Now that you know what to look for, what does it mean if you or a loved one (parent or child) is experiencing these signs?
It means you need to see a doctor quickly. Many people with ALL feel fine when they are diagnosed, but that does not mean the cancer is not present in the body. Since ALL is common in children, it is important to pay attention to how your children are acting and to listen to any consistent complaints.
Your doctor will perform a blood test to determine if ALL is the reason someone is experiencing these issues. If it shown the person has acute lymphocytic leukemia, your doctor will likely recommend beginning treatment right away. ALL is typically treated with chemotherapy and sometimes other oral medications that do not all into the chemotherapy category.
Because of the acute nature of this type of leukemia, the time to take action is immediately after diagnosis.
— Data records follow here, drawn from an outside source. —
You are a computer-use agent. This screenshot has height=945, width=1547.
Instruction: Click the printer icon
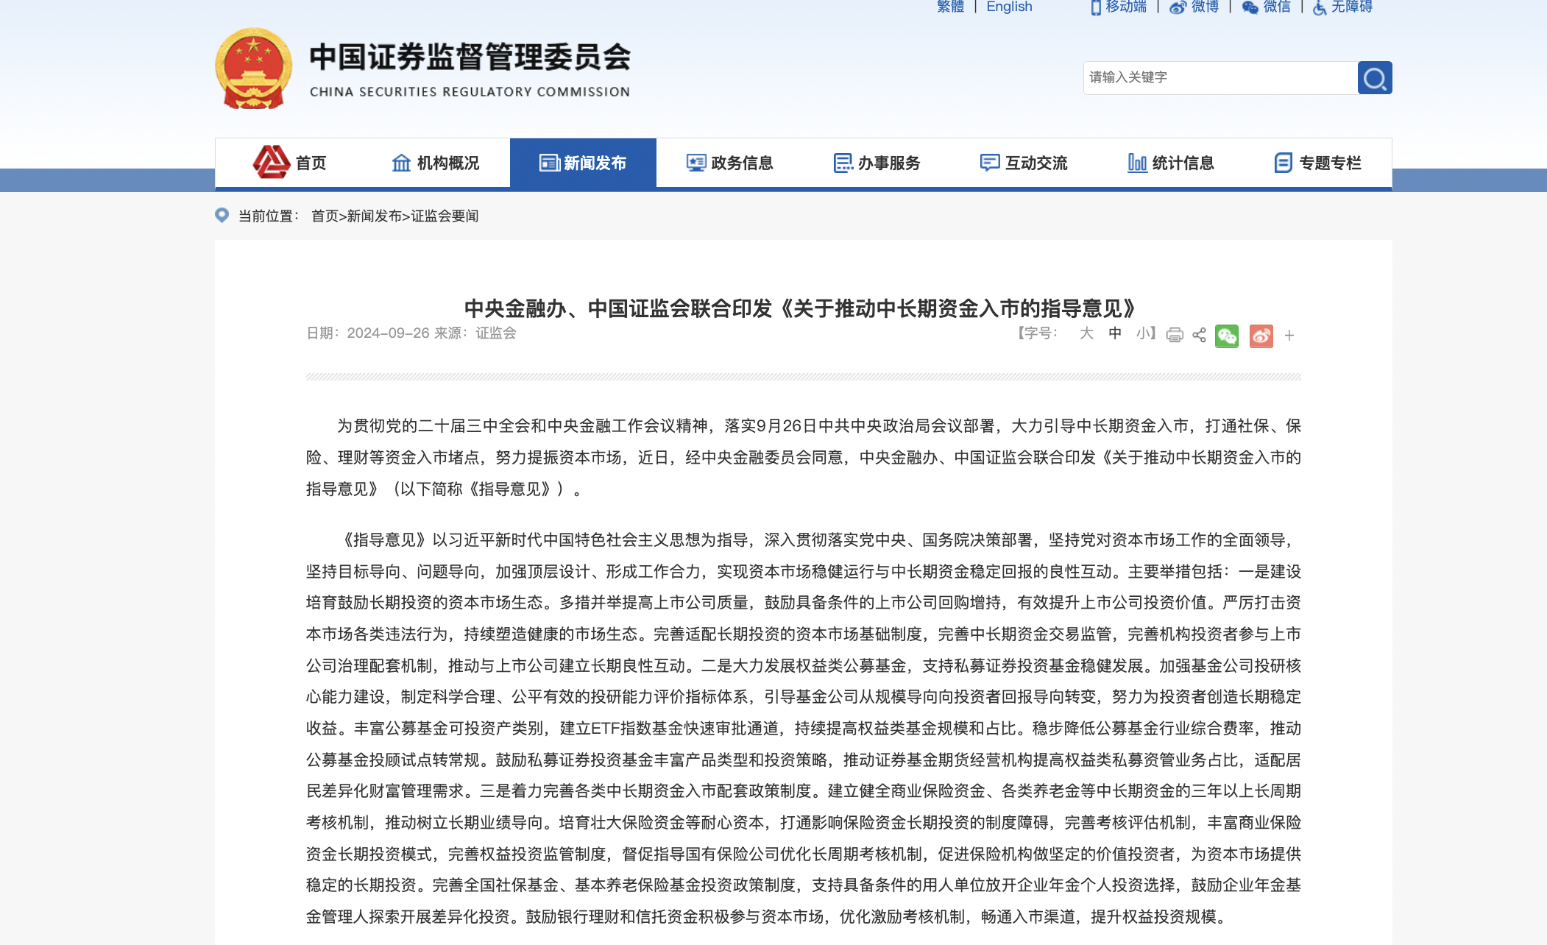point(1175,336)
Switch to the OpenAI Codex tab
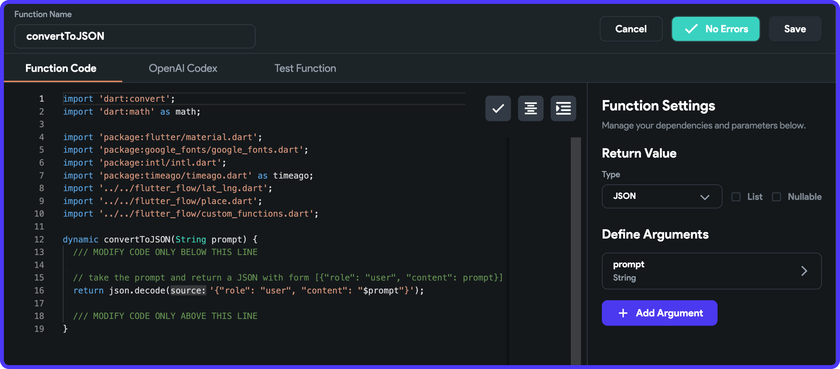This screenshot has width=840, height=369. pos(183,68)
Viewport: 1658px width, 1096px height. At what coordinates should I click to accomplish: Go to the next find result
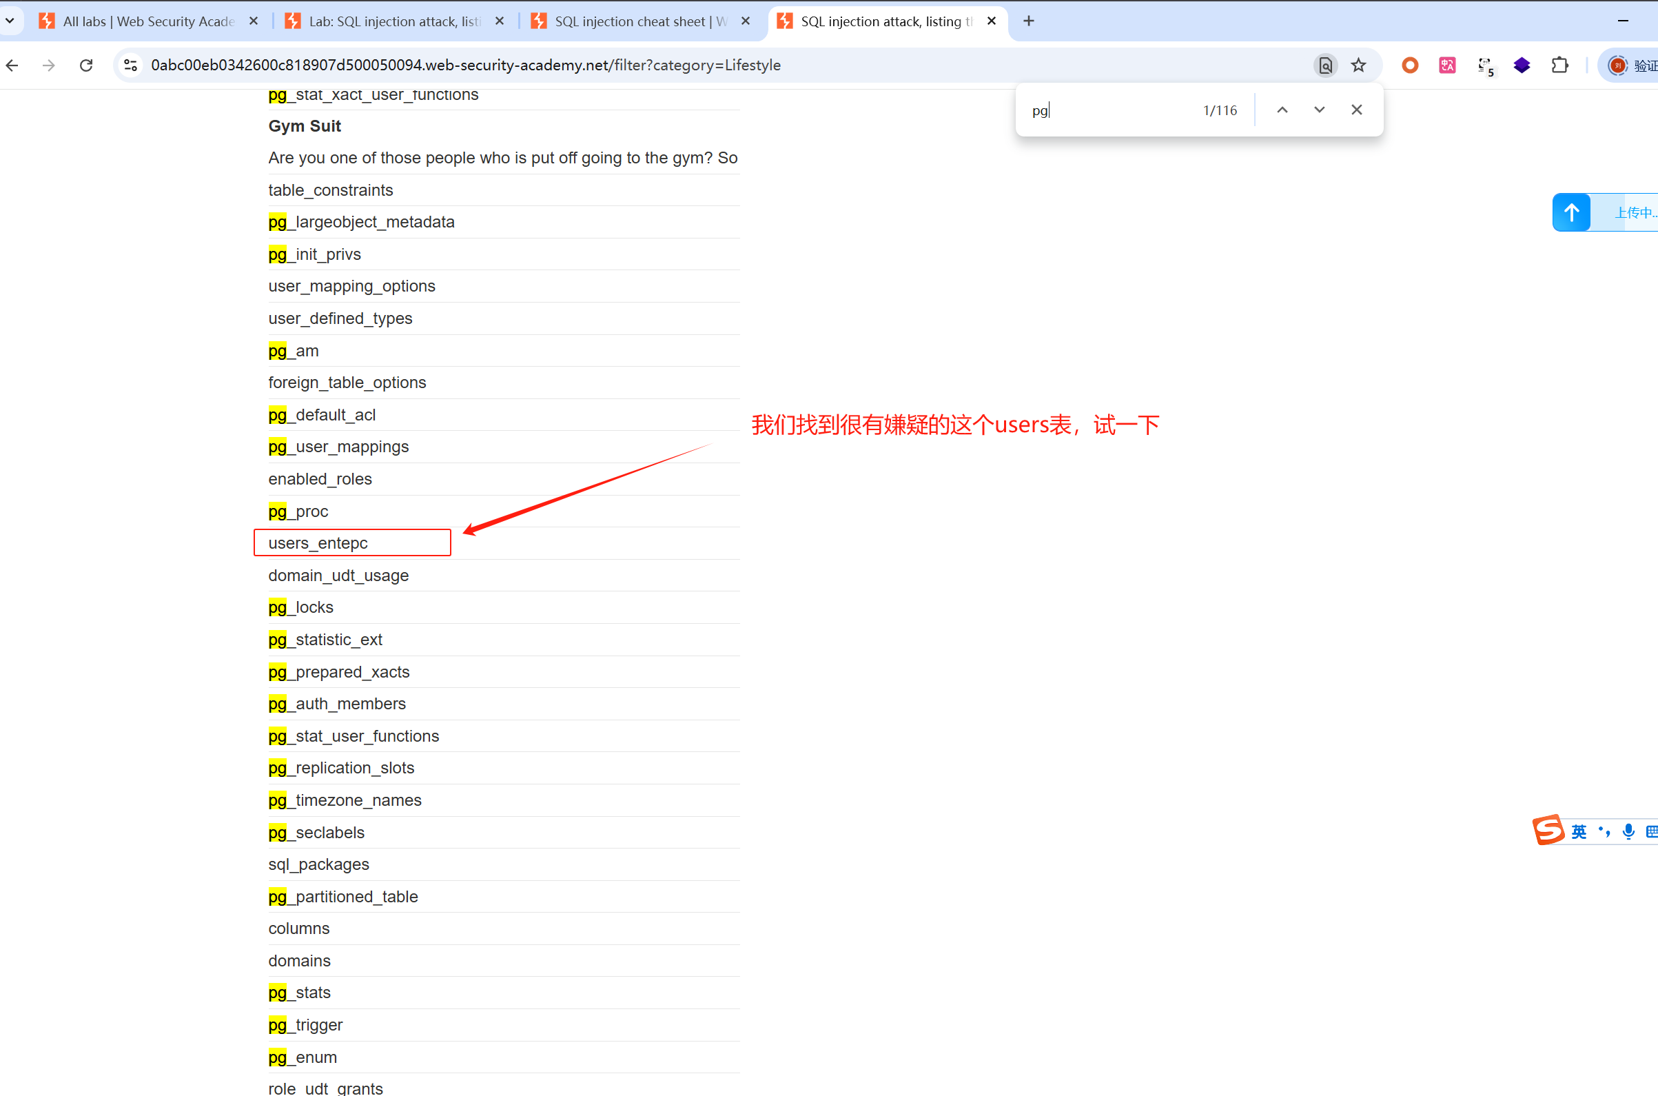pos(1319,110)
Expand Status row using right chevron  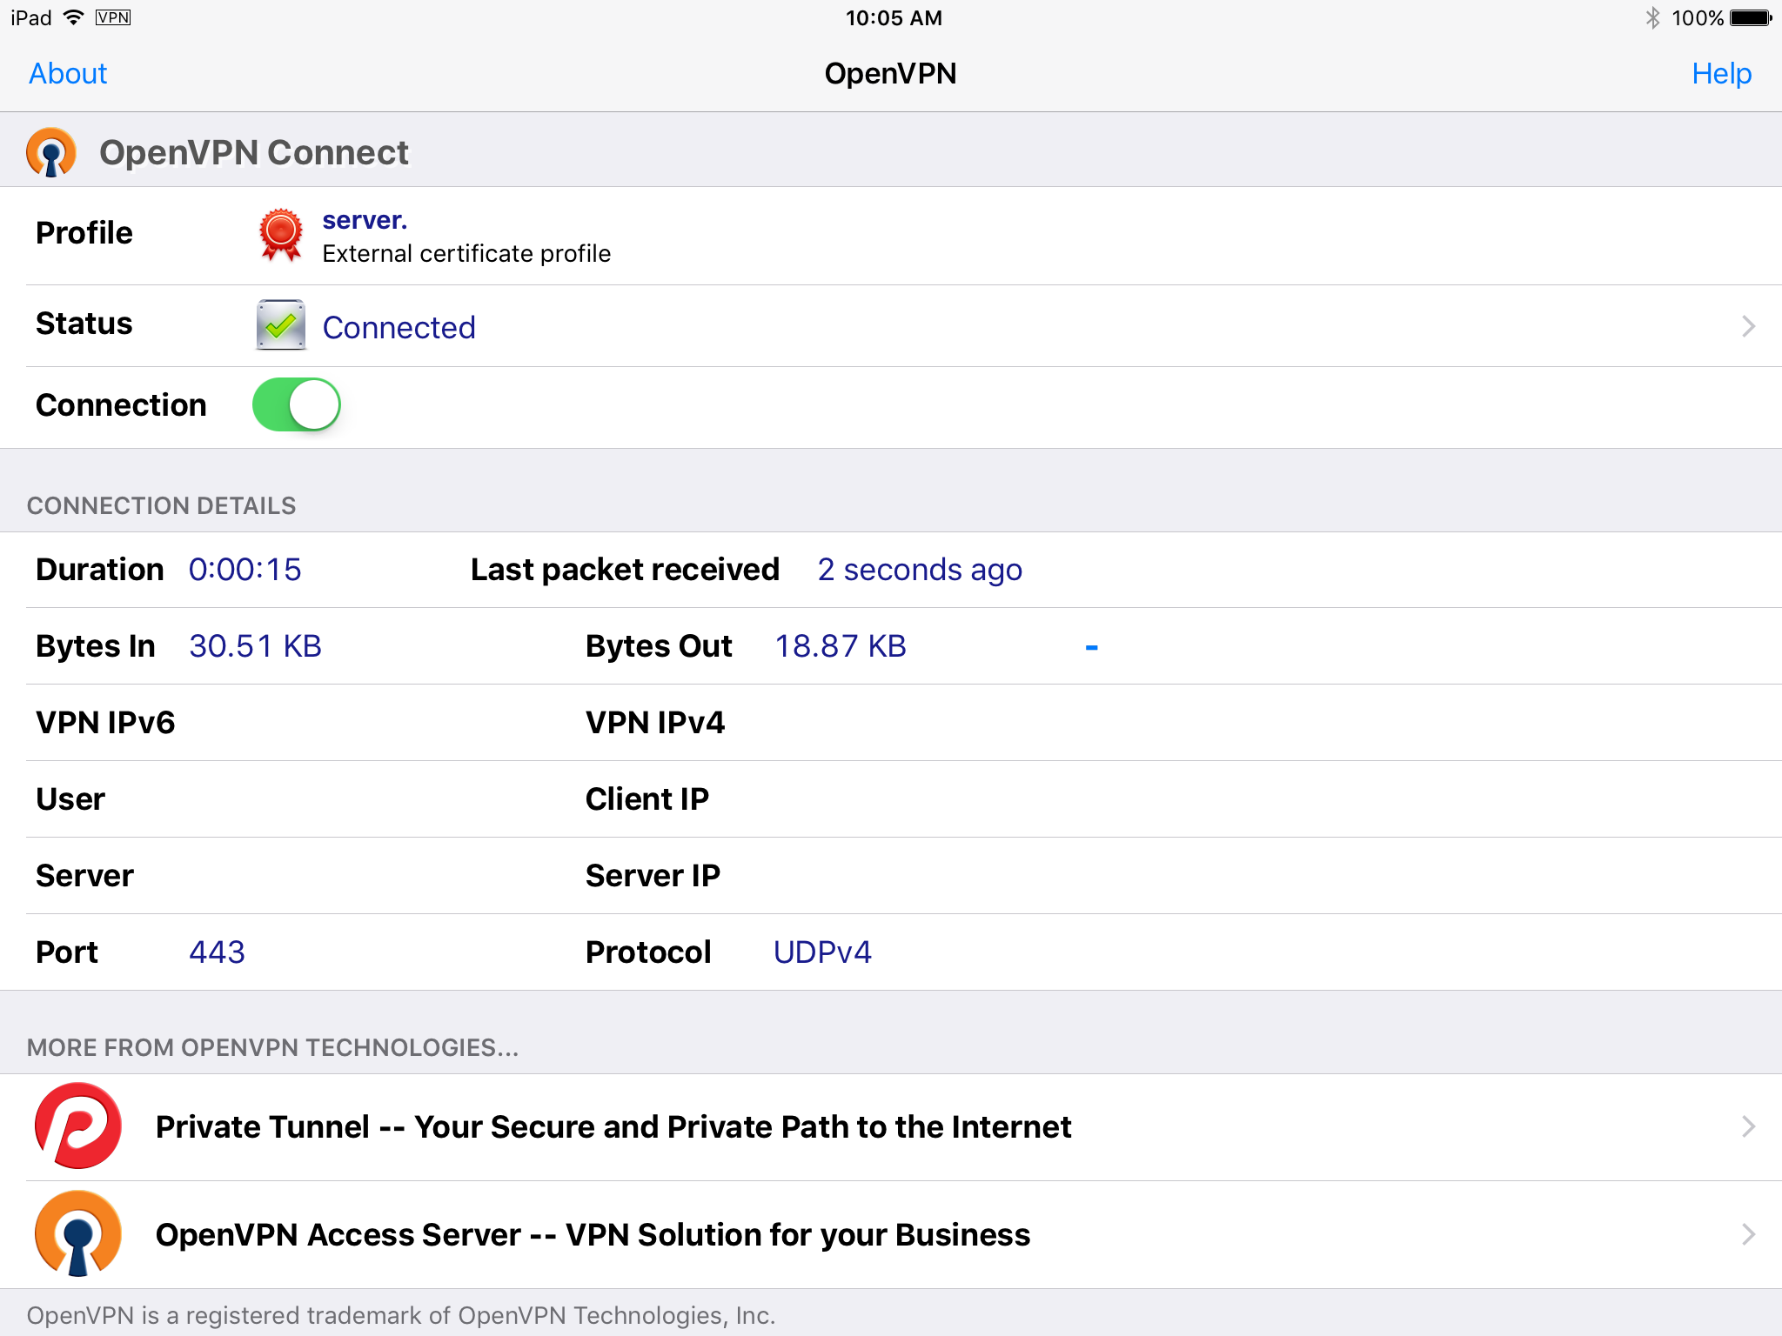tap(1748, 326)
So, the sooner the diagnosis can occur, the better. If you wait too long and the person is feeling fatigue and severe pain, treating the cancer will be more difficult and costlier.
You now know common signs and what to do if diagnosed, but what exactly is ALL?
It is a type of leukemia that progresses quickly. It develops due to damage to cells in the bone marrow and because of location, it alters the production of cells we need to live. It is characterized by an increase in specialized white blood cells called lymphocytes. The cancer changes the functionality of these cells, making them replicate rapidly. They are also unable to do their job because of the mutation ALL causes. Children and adults can develop this type of cancer.
You understand what ALL is now. So, are there causes or risk factors for ALL?
While it is known that long-term exposure to radiation and chemicals such as benzene can cause DNA damage, which has been linked to blood cancers like leukemia, it is largely unknown why ALL is so prevalent in children. ALL is more common in Caucasian males than other ethnicities or genders.
In recent years, research has shown there may be a connection of increased risk of developing ALL in people with certain inherited chromosomal conditions such as Down and Klinefelter’s syndromes, as well as patients with Fanconi anemia, Bloom syndrome, neurofibromatosis, and those with various forms of ataxia.